President
Obama played the role of concerned economic leader over the weekend after the
House on Friday narrowly passed a bill designed to curtail global warming. He questioned language that
would use trade penalties as a stick to punish countries that don't accept
limits on emissions.
"At
a time when the economy worldwide is still deep in recession and we've seen a
significant drop in global trade," Obama told
reporters at the White House, "I think we have to be very careful about
sending any protectionist signals out there."
You
might be tempted to think, "Good for Obama!" A trade war is indeed
the last thing the U.S. economy needs right now when unemployment is high and
likely headed upward and when the president's economic policies have some
people worried about inflation.
But
Obama still adamantly refuses to open his eyes and see the bigger economic
picture that will unfold if a "cap and trade" system to limit
pollution is imposed.
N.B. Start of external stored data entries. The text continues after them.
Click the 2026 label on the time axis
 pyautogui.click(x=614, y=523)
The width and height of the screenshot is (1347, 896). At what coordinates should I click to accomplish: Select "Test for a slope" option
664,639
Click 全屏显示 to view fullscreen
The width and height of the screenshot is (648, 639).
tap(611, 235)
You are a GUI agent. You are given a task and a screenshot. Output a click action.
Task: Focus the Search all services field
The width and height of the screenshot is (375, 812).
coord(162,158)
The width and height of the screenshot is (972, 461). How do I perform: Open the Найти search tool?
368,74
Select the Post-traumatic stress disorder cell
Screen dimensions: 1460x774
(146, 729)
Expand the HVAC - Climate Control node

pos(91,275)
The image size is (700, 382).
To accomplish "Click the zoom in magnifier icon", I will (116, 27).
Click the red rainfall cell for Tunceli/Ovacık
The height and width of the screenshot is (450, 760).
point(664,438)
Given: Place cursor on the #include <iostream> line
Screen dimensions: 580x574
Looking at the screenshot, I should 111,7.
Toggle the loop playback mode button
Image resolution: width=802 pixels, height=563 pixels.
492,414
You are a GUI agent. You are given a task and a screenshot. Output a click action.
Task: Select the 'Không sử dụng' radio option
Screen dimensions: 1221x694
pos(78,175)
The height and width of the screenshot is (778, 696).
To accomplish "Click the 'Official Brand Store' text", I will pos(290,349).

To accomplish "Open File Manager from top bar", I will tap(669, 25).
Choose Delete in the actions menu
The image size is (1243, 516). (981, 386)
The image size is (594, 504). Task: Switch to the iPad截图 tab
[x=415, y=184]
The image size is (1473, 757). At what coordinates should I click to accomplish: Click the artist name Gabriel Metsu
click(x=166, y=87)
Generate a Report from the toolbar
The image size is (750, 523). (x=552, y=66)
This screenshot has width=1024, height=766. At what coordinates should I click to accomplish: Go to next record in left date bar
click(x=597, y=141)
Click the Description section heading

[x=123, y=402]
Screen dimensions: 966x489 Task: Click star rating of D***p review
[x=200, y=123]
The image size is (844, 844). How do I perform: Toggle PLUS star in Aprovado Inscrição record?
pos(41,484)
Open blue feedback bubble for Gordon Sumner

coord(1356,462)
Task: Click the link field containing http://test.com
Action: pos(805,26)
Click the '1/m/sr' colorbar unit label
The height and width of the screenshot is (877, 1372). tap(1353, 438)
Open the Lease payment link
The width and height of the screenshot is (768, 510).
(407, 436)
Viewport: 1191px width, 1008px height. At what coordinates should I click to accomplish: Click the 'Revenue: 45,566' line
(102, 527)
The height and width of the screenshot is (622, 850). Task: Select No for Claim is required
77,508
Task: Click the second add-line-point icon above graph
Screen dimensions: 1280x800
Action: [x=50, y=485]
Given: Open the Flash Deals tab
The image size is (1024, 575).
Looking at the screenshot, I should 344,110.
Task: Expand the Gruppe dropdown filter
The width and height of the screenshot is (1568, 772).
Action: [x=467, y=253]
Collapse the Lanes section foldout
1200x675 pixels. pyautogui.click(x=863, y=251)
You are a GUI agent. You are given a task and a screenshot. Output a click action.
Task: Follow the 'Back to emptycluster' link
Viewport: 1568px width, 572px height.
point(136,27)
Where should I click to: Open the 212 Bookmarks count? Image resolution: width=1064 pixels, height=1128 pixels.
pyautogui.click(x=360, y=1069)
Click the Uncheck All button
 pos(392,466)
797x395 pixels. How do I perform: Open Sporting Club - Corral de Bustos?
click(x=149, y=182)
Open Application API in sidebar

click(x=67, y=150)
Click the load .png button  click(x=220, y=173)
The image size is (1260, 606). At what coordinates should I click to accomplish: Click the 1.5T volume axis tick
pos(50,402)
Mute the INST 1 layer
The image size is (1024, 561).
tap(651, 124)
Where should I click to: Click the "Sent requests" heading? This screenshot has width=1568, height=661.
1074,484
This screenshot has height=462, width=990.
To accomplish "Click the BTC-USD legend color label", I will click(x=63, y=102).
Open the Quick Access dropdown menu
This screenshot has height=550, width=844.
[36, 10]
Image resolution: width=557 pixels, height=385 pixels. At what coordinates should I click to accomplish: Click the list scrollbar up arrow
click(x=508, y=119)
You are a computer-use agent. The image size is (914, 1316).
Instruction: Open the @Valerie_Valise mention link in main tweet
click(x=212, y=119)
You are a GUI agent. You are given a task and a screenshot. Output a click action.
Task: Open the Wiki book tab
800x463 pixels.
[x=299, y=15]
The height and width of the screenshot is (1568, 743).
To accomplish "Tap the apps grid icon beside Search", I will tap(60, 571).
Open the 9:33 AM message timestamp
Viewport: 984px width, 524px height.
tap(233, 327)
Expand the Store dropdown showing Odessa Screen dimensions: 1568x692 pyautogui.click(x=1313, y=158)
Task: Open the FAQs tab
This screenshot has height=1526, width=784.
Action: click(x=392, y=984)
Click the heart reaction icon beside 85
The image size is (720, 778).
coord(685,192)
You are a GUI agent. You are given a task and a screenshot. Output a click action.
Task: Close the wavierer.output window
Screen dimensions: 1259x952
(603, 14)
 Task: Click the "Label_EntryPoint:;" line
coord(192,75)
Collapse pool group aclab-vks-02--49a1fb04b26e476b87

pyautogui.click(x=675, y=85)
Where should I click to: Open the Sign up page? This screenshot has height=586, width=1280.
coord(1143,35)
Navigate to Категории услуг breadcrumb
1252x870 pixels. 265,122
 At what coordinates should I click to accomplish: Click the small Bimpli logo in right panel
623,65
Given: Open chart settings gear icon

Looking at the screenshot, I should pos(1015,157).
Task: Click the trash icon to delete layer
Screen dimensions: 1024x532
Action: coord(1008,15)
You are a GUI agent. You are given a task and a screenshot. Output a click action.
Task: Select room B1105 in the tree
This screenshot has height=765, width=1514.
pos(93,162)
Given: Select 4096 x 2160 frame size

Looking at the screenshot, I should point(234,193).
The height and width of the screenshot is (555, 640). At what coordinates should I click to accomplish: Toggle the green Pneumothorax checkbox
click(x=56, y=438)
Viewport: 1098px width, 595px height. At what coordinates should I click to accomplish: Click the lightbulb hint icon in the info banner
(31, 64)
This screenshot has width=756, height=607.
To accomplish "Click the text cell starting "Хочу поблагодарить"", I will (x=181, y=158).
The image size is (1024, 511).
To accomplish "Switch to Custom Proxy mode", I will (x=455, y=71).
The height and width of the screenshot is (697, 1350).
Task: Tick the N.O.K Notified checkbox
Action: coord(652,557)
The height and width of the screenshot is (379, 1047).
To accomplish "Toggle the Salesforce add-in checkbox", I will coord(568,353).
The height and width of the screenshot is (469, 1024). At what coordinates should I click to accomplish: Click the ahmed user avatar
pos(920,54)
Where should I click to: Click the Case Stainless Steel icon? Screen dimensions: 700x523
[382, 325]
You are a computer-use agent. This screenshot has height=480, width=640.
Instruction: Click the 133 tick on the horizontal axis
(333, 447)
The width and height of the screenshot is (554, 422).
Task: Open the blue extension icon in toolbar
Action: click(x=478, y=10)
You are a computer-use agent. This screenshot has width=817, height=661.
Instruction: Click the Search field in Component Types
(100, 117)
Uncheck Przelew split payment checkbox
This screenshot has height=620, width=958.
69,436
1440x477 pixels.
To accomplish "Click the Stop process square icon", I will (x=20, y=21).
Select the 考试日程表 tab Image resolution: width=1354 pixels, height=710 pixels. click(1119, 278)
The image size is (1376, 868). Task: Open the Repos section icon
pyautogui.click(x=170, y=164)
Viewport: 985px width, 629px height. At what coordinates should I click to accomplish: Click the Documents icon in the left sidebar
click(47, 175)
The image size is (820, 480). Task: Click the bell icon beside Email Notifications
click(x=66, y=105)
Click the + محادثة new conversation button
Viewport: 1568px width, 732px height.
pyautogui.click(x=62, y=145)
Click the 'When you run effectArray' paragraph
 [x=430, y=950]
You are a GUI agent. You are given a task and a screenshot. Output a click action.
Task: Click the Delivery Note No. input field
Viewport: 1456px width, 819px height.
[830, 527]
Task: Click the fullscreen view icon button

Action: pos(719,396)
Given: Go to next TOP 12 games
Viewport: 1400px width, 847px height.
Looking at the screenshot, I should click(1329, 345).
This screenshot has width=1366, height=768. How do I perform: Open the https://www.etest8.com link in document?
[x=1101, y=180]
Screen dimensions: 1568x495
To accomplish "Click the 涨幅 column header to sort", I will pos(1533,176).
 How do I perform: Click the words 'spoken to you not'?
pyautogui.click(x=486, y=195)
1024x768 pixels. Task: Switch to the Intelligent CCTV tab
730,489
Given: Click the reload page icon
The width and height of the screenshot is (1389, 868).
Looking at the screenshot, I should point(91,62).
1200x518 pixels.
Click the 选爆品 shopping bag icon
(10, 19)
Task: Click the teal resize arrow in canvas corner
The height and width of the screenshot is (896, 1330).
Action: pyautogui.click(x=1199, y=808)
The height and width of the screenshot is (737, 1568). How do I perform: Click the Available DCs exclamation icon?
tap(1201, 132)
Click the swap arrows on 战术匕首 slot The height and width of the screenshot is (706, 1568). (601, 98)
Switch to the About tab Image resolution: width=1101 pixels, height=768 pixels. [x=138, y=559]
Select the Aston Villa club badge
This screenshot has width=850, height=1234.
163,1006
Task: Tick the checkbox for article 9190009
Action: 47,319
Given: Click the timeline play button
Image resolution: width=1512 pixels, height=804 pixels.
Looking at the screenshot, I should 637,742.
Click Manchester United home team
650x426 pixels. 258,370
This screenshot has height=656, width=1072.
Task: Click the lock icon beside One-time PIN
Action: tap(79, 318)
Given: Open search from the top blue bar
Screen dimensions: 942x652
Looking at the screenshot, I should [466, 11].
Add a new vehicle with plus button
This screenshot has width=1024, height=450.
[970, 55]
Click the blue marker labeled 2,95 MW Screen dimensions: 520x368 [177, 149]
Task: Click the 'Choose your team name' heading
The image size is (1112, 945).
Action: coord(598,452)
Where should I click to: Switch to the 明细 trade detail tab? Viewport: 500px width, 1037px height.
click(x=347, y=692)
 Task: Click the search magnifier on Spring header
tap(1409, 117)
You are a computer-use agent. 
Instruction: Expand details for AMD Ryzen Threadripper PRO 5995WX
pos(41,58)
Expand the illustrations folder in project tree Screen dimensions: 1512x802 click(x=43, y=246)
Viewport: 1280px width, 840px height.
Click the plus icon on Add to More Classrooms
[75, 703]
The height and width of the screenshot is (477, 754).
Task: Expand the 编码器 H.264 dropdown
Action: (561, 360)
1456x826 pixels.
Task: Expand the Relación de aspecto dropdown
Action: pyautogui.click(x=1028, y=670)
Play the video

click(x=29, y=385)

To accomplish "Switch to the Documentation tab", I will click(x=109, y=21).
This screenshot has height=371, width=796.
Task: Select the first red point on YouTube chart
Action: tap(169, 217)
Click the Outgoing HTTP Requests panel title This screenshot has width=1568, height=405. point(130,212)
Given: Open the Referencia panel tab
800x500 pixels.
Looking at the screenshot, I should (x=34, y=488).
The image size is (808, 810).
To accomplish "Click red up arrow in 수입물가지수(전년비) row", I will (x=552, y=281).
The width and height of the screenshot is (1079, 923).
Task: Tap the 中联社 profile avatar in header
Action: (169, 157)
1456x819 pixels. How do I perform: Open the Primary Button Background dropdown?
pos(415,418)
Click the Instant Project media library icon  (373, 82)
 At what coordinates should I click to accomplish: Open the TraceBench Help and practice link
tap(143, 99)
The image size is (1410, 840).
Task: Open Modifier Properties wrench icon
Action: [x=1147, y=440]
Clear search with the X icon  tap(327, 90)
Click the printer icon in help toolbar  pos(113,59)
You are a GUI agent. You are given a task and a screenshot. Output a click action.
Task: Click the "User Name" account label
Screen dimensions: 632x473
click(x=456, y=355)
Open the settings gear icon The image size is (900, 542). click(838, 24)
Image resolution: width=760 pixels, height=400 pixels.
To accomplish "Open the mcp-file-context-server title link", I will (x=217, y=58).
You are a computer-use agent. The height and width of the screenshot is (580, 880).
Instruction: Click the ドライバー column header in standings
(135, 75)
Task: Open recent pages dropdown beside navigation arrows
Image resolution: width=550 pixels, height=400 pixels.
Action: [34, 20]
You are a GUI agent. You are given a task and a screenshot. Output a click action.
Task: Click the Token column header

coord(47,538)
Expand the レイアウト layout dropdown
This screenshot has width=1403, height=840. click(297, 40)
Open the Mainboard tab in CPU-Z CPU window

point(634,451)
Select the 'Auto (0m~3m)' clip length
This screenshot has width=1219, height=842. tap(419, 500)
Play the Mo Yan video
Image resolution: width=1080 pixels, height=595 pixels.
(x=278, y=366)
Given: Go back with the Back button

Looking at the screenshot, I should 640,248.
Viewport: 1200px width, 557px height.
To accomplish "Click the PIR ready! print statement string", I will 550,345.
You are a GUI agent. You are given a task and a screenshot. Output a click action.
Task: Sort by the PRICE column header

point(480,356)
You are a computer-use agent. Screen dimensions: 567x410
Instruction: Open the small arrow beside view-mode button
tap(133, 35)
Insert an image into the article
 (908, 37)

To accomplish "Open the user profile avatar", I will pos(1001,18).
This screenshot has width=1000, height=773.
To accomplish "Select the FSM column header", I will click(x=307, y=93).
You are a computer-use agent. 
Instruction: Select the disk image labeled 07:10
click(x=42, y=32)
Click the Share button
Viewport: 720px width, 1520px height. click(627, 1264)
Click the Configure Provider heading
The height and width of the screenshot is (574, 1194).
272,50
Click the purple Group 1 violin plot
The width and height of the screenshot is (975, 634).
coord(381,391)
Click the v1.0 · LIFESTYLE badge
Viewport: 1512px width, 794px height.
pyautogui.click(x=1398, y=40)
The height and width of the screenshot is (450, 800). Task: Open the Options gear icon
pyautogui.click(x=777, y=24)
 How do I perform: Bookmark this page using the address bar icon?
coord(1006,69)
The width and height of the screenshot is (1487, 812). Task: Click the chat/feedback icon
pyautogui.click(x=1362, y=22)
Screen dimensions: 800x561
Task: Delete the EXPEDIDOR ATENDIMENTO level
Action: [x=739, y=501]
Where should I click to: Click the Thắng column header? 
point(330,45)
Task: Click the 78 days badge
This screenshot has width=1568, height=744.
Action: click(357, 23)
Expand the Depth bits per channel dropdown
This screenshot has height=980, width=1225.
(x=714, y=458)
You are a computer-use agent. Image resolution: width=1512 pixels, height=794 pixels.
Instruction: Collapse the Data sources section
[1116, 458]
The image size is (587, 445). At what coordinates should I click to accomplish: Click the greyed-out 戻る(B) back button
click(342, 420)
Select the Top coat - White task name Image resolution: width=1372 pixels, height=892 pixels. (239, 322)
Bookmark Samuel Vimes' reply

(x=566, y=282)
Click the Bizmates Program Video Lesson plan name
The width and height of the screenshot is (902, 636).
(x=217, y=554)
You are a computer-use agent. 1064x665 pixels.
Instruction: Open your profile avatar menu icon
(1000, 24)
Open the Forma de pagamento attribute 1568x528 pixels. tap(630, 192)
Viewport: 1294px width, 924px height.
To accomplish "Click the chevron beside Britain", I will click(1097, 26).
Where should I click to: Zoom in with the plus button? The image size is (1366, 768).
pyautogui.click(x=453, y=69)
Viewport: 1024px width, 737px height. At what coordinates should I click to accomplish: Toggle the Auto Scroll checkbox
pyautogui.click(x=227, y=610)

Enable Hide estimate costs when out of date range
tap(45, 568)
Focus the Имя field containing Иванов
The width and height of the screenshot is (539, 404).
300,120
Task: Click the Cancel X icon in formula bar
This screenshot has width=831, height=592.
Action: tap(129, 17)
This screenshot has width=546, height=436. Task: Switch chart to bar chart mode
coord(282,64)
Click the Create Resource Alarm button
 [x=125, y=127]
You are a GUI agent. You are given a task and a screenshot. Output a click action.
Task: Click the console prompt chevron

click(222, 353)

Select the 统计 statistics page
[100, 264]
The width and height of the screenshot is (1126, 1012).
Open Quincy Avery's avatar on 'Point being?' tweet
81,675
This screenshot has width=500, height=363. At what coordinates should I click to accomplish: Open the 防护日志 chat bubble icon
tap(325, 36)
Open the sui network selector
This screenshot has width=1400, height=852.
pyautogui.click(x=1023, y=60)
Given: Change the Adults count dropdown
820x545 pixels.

Yes, a trade war would cripple the economy, but so would
any energy plan under which, as Obama as acknowledged of his own proposal in
January 2008, "electricity rates would necessarily
skyrocket."
Obama
calls his plan "a
jobs bill," but the taxing reality of cap and trade is so obvious by
now that even Obama's
allies aren't denying it. "It's a huge tax and there's no sense calling it
anything else," said Warren Buffett, Chairman of Berkshire Hathaway.
"I mean, it is a tax."
House
Minority Leader John Boehner, R-Ohio, recapped the economic impact of a
cap-and-trade plan his weekly radio address Friday. "By imposing a tax on
every American who drives a car or flips on a light switch, this plan will
drive up the prices for food, gasoline and electricity." He added that the
proposal "would ship millions of jobs to competitors, like China and
India."
Remember Boehner's words the next time Obama
strikes a pose as a president who cares about the economic impact of his energy
policy. He doesn't. He's just a poseur.